Of course, some students—perhaps building on the American Revolutionary documents we read together—would find something compelling in Fanon’s call to meet violence with violence and to use any means necessary for the goals of national liberation and autonomy. Those conversations entailed productive disagreements about when, why, and against whom violence is (ever) justified in the pursuit of desired political ends. Perhaps in light of our own increasingly violent politics in the US, we should all be considering these questions more urgently. But to maintain that undergraduates thoughtlessly parrot propaganda that has been ideologically curated for them by the faculty—it’s simply unmoored from reality.
In the same column, Ross asks why students aren’t reading books about the “technological or spiritual aspects of the present,” but if he had talked to just one CC instructor, he would have found that dozens teach Freud’s critiques of technological progress in “Civilization and Its Discontents.” If he had picked up the phone only once, he would have discovered that Hannah Arendt’s Origins of Totalitarianism was a required text in the previous iteration of the CC reading list. (Hardly a monolith of “progressive preoccupations,” that reading list also included Carl Schmitt!) Over and above its fundamental mischaracterization of how undergraduate seminars are run, the column is based on sloppy reporting.

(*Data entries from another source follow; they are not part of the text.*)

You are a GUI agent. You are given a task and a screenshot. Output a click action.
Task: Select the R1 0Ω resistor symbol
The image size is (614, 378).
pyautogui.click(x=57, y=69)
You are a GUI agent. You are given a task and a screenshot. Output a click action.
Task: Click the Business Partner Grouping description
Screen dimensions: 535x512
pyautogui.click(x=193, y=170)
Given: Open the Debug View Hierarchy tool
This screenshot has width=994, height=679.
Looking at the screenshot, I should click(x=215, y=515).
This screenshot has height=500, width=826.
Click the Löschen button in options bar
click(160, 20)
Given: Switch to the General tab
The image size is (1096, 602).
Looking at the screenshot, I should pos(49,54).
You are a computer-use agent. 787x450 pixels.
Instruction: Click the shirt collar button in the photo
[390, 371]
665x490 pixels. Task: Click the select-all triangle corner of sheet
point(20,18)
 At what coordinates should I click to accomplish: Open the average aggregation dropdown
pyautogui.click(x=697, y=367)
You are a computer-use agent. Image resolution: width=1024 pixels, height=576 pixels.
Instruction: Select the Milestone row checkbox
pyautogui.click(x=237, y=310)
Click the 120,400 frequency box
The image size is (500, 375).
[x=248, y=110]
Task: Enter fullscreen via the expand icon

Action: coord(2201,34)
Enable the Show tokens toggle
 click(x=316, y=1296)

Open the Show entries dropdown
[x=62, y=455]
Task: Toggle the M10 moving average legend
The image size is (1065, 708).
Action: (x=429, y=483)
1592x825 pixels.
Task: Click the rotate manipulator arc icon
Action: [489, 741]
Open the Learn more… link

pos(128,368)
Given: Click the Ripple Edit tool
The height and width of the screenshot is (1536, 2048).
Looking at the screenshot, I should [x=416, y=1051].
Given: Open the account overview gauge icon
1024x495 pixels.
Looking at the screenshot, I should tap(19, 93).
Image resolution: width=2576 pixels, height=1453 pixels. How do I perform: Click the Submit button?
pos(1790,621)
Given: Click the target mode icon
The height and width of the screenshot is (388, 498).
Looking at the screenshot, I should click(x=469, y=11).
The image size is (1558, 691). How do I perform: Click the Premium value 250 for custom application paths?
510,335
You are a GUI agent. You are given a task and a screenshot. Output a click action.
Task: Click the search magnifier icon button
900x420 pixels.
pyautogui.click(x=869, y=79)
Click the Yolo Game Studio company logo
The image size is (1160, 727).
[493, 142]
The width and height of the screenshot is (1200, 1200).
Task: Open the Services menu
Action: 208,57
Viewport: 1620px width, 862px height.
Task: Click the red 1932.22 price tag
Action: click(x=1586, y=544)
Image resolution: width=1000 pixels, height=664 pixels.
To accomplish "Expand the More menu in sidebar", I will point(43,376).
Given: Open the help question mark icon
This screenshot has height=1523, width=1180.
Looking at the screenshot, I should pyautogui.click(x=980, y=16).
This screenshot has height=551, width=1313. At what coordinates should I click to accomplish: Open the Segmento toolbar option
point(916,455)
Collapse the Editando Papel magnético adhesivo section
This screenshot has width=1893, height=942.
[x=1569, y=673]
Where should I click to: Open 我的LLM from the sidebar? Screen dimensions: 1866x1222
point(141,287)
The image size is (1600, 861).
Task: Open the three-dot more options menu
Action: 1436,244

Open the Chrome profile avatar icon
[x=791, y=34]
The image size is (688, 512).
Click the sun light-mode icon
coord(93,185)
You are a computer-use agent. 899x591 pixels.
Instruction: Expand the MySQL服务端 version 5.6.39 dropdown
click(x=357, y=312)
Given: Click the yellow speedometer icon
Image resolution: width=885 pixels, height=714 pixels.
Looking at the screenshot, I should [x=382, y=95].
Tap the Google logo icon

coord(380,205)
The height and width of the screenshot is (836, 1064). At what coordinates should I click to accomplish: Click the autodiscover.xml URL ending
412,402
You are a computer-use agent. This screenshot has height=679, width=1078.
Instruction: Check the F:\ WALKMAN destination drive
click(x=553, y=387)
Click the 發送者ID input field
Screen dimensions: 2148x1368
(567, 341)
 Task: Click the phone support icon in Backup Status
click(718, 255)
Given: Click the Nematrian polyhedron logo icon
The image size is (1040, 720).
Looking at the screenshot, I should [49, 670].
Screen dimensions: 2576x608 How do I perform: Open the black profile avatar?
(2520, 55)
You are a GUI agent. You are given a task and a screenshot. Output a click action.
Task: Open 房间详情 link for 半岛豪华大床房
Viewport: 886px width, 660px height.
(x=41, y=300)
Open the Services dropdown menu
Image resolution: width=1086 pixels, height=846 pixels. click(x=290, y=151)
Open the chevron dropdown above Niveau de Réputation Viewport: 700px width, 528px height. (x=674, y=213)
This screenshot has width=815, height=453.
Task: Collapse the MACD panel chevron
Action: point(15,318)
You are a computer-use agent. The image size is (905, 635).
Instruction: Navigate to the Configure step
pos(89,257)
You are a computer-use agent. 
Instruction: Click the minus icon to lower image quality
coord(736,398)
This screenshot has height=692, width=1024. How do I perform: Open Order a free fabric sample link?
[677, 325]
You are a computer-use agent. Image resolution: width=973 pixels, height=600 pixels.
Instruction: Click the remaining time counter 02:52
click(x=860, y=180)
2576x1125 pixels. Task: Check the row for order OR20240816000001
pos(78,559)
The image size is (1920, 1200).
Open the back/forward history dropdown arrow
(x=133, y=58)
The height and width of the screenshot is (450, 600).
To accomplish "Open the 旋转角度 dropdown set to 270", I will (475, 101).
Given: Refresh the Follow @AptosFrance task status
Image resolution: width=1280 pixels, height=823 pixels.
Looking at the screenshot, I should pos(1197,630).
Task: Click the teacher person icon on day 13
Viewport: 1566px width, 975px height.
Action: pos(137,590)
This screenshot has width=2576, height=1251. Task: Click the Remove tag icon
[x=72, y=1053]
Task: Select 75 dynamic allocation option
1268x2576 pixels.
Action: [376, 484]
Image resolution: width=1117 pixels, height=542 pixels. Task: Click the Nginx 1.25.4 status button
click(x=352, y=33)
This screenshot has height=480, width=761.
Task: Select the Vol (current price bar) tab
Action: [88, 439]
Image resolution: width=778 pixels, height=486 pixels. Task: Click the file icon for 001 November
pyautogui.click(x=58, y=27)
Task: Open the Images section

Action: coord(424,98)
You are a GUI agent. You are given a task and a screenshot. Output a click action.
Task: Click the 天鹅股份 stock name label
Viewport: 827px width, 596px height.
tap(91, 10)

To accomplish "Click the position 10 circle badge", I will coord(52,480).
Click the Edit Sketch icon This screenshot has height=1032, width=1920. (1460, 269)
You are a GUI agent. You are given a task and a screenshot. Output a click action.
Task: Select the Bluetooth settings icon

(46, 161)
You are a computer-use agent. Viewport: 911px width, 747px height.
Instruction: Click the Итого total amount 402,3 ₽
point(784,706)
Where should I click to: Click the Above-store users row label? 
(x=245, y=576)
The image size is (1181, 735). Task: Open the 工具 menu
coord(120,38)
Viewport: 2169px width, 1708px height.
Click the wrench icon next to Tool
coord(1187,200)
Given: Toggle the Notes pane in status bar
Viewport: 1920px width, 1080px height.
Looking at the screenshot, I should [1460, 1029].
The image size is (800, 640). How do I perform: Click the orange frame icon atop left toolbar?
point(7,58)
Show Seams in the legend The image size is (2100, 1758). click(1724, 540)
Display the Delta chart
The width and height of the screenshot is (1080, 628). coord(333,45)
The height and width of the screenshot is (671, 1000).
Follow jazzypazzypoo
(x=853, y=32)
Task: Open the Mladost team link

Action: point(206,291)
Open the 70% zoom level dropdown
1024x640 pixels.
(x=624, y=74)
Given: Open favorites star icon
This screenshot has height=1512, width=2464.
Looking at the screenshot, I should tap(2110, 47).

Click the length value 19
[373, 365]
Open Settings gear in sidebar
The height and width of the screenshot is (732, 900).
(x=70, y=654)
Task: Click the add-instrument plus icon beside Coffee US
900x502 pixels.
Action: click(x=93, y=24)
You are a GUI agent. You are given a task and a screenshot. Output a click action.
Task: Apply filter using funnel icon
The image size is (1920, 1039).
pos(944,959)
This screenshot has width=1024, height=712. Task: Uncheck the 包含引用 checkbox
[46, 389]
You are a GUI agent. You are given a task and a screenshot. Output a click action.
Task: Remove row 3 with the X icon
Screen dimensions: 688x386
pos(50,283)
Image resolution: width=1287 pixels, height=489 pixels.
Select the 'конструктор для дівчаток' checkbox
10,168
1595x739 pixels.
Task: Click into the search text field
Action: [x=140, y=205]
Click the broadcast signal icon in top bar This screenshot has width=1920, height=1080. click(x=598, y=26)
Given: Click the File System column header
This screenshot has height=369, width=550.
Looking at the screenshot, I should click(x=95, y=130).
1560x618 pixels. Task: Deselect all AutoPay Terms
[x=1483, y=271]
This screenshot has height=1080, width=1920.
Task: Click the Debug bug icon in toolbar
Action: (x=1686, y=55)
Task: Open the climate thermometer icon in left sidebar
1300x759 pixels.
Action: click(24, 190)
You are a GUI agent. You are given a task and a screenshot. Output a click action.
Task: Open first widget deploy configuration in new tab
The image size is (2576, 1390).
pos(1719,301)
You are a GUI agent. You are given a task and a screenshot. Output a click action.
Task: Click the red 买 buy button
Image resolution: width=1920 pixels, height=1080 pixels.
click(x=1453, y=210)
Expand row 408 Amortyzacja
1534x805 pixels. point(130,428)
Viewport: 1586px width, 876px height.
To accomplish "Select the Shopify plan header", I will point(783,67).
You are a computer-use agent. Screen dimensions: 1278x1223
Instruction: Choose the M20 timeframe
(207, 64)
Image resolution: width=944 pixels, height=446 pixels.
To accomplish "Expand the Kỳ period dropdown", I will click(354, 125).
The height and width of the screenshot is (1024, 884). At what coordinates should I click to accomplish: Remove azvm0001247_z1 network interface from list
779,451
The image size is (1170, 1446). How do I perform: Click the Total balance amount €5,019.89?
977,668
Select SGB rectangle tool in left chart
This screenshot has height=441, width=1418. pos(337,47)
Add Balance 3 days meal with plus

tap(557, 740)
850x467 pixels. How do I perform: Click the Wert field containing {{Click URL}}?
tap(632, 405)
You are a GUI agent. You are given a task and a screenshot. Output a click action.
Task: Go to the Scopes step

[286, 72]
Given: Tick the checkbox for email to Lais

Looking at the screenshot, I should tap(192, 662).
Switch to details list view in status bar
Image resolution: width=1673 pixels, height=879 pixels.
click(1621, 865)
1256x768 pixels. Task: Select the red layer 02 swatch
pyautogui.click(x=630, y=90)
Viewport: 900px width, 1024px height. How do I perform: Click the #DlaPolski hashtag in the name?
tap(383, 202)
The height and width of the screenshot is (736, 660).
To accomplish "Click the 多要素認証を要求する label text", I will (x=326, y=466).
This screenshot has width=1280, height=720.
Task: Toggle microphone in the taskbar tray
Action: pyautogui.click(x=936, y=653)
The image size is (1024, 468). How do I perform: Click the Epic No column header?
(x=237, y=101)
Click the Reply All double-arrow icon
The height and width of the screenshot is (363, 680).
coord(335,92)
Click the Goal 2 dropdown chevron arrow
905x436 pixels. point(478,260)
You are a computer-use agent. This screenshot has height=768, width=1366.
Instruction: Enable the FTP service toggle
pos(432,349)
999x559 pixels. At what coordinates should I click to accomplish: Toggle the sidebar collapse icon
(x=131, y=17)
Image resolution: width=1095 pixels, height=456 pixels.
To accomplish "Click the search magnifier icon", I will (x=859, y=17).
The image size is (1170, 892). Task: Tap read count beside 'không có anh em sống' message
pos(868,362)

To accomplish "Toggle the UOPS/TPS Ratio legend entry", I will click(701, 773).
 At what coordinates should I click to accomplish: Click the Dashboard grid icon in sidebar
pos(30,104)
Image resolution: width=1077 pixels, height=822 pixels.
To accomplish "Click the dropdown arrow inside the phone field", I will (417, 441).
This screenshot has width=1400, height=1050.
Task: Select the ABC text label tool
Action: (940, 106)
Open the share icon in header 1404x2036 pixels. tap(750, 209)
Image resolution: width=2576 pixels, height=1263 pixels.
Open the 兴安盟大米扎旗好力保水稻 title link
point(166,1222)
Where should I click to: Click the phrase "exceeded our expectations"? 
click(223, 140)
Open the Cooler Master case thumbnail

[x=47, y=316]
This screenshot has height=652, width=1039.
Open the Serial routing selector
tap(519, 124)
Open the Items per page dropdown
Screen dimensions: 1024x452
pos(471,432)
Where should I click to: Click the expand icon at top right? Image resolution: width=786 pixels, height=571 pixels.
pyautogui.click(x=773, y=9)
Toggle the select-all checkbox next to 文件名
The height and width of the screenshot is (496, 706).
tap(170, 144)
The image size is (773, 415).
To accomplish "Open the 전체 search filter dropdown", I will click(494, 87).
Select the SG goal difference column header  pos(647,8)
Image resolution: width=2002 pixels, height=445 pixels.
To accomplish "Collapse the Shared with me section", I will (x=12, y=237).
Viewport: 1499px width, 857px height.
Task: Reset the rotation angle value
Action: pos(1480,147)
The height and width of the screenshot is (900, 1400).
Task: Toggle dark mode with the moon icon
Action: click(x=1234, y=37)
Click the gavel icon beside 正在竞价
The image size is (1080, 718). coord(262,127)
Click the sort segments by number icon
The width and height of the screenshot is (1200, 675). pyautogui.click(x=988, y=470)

As someone who teaches occasional classes at Yale, which draws from a similar student population, Ross certainly grasps that Columbia’s undergraduates are—by and large—sharp, intellectually honest grown-ups. They are not indoctrinated political operatives as they are regularly portrayed in the media. Instead of pushing bad-faith caricatures of people like his students and colleagues in New Haven, he should entertain the possibility that it’s his views that have been simplified and flattened around the unhistorical preoccupations of his own political wing.